Segment Start: Data for this exercise

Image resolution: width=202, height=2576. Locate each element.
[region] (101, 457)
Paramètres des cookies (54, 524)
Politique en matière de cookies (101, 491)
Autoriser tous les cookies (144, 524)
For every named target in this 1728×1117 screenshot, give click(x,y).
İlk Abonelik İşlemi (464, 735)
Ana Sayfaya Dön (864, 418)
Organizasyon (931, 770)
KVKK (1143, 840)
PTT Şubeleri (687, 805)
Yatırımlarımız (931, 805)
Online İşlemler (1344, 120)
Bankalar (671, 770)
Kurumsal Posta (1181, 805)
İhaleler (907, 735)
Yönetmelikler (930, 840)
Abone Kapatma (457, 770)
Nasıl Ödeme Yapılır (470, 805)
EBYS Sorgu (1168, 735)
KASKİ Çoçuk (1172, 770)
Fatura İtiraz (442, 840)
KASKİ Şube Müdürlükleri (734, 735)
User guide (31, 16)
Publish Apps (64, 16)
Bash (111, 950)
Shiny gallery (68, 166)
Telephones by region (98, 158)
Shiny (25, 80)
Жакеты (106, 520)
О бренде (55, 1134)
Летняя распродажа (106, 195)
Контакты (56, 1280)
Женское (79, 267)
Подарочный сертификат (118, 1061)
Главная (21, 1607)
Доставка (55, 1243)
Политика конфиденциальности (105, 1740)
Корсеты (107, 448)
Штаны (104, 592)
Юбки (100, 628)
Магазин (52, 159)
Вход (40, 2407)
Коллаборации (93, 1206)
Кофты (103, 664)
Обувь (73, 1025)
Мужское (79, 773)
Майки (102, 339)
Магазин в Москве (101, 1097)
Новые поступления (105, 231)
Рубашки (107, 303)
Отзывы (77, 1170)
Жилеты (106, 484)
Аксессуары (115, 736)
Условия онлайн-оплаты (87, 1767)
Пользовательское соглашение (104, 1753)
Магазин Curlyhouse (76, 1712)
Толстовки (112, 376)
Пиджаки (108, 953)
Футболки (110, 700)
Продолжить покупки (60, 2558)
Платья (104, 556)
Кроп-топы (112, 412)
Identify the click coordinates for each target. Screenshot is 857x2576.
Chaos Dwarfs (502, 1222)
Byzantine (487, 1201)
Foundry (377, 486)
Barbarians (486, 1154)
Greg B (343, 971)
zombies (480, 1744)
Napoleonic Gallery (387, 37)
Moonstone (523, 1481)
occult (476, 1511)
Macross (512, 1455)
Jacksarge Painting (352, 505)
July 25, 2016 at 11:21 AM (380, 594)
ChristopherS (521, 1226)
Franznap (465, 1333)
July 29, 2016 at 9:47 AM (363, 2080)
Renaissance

Segment End: Data for this exercise

● **Work required**
Exactly as they appear above, the records are to be transcribed in full.

● **Answer to the exercise**
Image resolution: width=202, height=2576. Locate each element.
[region] (101, 457)
Paramètres des cookies (54, 524)
Politique en matière de cookies (101, 491)
Autoriser tous les cookies (144, 524)
For every named target in this 1728×1117 screenshot, give click(x,y).
İlk Abonelik İşlemi (464, 735)
Ana Sayfaya Dön (864, 418)
Organizasyon (931, 770)
KVKK (1143, 840)
PTT Şubeleri (687, 805)
Yatırımlarımız (931, 805)
Online İşlemler (1344, 120)
Bankalar (671, 770)
Kurumsal Posta (1181, 805)
İhaleler (907, 735)
Yönetmelikler (930, 840)
Abone Kapatma (457, 770)
Nasıl Ödeme Yapılır (470, 805)
EBYS Sorgu (1168, 735)
KASKİ Çoçuk (1172, 770)
Fatura İtiraz (442, 840)
KASKİ Şube Müdürlükleri (734, 735)
User guide (31, 16)
Publish Apps (64, 16)
Bash (111, 950)
Shiny gallery (68, 166)
Telephones by region (98, 158)
Shiny (25, 80)
Жакеты (106, 520)
О бренде (55, 1134)
Летняя распродажа (106, 195)
Контакты (56, 1280)
Женское (79, 267)
Подарочный сертификат (118, 1061)
Главная (21, 1607)
Доставка (55, 1243)
Политика конфиденциальности (105, 1740)
Корсеты (107, 448)
Штаны (104, 592)
Юбки (100, 628)
Магазин (52, 159)
Вход (40, 2407)
Коллаборации (93, 1206)
Кофты (103, 664)
Обувь (73, 1025)
Мужское (79, 773)
Майки (102, 339)
Магазин в Москве (101, 1097)
Новые поступления (105, 231)
Рубашки (107, 303)
Отзывы (77, 1170)
Жилеты (106, 484)
Аксессуары (115, 736)
Условия онлайн-оплаты (87, 1767)
Пользовательское соглашение (104, 1753)
Магазин Curlyhouse (76, 1712)
Толстовки (112, 376)
Пиджаки (108, 953)
Футболки (110, 700)
Продолжить покупки (60, 2558)
Платья (104, 556)
Кроп-топы (112, 412)
Identify the click coordinates for each target. Screenshot is 857x2576.
Chaos Dwarfs (502, 1222)
Byzantine (487, 1201)
Foundry (377, 486)
Barbarians (486, 1154)
Greg B (343, 971)
zombies (480, 1744)
Napoleonic Gallery (387, 37)
Moonstone (523, 1481)
occult (476, 1511)
Macross (512, 1455)
Jacksarge Painting (352, 505)
July 25, 2016 at 11:21 AM (380, 594)
ChristopherS (521, 1226)
Franznap (465, 1333)
July 29, 2016 at 9:47 AM (363, 2080)
Renaissance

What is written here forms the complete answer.